Il pleut sur la parade de Lucie-Anne Belgy : les identités recomposées
Publié le 21 août aux éditions Gallimard
Lucie est née dans une famille catholique, avec une mère qui a coupé les ponts avec la religion, après de mauvais traitements subis par sa fille. Jonas, lui, vient d’une famille juive ashkénaze, avec un père qui a trouvé Dieu, au moment du décès du sien. De l’union de Lucie et Jonas est né Ariel, un jeune garçon qui a 5 ans aujourd’hui, et qui ne réussit pas à trouver sa place au sein des autres enfants. Incapable de gérer ses frustrations, il est dévoré par des crises de jalousies, ne supporte pas qu’on le rejette, et se montre violent envers ses camarades, au point que lui et ses parents se retrouvent mis au ban de la société. Que dit le comportement d’Ariel de son histoire familiale ? Qu’est-ce que Lucie et Jonas lui ont-ils transmis contre leur volonté ? Les croyances, l’absence de croyances et le rejet de croyances planent sur le roman, alors que Lucie et Jonas ne conservent de celles-ci qu’une approche strictement culturelle. Être catholique ou être juif ne signifie pas pour eux croire en Dieu, mais ancre leur identité, et trace un chemin, où, sans marcher dans les pas de ses ancêtres, il ne faut pas perdre de vue leur sillon.
Dans Il pleut sur la parade, son premier roman, Lucie-Anne Belgy creuse la question vertigineuse des traumatismes que l’on transmet à nos enfants, et des mauvaises décisions que l’on prend en matière d’éducation, en croyant bien faire.
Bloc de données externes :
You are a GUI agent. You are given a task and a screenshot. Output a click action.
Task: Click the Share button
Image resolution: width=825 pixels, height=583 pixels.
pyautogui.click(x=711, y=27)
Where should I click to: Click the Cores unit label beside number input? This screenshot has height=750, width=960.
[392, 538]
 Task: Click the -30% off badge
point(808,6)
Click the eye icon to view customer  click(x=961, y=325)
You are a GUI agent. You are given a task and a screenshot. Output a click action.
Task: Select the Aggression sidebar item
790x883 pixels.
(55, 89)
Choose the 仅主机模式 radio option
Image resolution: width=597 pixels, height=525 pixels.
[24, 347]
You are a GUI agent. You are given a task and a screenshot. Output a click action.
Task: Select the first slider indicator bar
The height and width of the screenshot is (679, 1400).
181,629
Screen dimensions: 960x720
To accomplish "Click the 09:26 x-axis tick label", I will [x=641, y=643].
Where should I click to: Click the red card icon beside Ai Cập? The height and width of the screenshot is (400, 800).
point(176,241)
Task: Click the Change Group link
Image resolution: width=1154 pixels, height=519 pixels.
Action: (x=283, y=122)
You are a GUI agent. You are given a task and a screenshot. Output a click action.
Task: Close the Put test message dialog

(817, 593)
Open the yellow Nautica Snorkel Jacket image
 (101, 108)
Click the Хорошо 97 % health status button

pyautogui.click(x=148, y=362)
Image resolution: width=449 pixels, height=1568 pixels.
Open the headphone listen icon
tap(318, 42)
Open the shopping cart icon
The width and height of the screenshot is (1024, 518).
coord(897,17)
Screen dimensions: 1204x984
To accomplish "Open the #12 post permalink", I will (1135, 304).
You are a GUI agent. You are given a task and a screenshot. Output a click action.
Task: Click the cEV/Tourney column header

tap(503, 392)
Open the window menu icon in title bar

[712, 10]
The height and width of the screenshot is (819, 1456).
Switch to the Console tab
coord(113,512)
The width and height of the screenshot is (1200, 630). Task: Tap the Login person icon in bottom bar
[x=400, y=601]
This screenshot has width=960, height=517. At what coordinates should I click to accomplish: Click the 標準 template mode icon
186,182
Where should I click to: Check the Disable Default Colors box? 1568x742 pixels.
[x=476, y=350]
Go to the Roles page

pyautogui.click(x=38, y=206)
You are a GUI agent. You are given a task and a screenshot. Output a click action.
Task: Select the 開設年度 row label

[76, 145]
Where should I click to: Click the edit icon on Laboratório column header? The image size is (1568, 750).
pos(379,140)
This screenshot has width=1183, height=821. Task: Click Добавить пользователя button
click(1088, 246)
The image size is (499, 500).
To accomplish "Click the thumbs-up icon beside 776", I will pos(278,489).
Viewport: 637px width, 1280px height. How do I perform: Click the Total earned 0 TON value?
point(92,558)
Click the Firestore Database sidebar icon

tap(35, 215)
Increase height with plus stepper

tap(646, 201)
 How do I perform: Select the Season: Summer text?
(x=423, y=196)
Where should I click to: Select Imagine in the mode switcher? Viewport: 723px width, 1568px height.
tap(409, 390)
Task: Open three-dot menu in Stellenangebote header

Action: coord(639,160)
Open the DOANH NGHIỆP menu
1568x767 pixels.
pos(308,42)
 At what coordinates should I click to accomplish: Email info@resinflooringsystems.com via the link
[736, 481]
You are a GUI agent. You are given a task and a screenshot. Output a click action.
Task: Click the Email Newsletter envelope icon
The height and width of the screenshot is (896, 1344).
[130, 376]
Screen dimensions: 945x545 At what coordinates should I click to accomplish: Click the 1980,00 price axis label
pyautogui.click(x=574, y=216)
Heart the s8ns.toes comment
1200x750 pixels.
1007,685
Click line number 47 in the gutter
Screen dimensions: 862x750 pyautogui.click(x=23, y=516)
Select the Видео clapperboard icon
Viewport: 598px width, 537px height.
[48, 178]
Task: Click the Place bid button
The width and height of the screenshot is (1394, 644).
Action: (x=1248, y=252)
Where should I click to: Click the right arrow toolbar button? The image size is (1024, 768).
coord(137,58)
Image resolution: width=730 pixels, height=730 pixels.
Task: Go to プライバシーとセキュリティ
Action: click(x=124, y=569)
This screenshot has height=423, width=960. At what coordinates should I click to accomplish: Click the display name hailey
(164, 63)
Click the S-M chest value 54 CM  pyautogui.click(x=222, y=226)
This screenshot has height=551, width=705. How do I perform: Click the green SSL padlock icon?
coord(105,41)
On y trouve des questionnements psychologiques, un regard sur les thérapies pour enfants, et une exploration des peurs qui se transmettent par l’ADN, avec en filigrane l’idée qu’Ariel pourrait porter en lui le poids de la Shoah. À ces interrogations, Lucie-Anne Belgy n’offre aucune réponse toute faite, et fait preuve d’humilité face à la complexité de la vie où il y a trop de paramètres en jeu, pour résoudre les problèmes, en jouant sur un seul indicateur – ce qu’aurait adoré pouvoir faire Lucie, l’héroïne.
Les personnages sont au bord de la rupture, mais ne perdent pas de vue leur objectif : accompagner Ariel, et être, dans la mesure du possible, des personnes descentes. Sans complaisance, mais aussi sans donner de leçon, Lucie-Anne Belgy tâtonne pour trouver la voie du milieu, loin des convictions inflexibles et des avis tranchés. Elle propose de naviguer entre ses héritages, tout en les adaptant à la modernité, pour n’en conserver que ce qui peut soutenir et aider. En réfléchissant sur ce qu’on leur a transmis, Lucie et Jonas révèlent la seule chose qui compte : ceux qu’ils vont, eux, transmettre. Une réussite pour un résultat sensible et humble.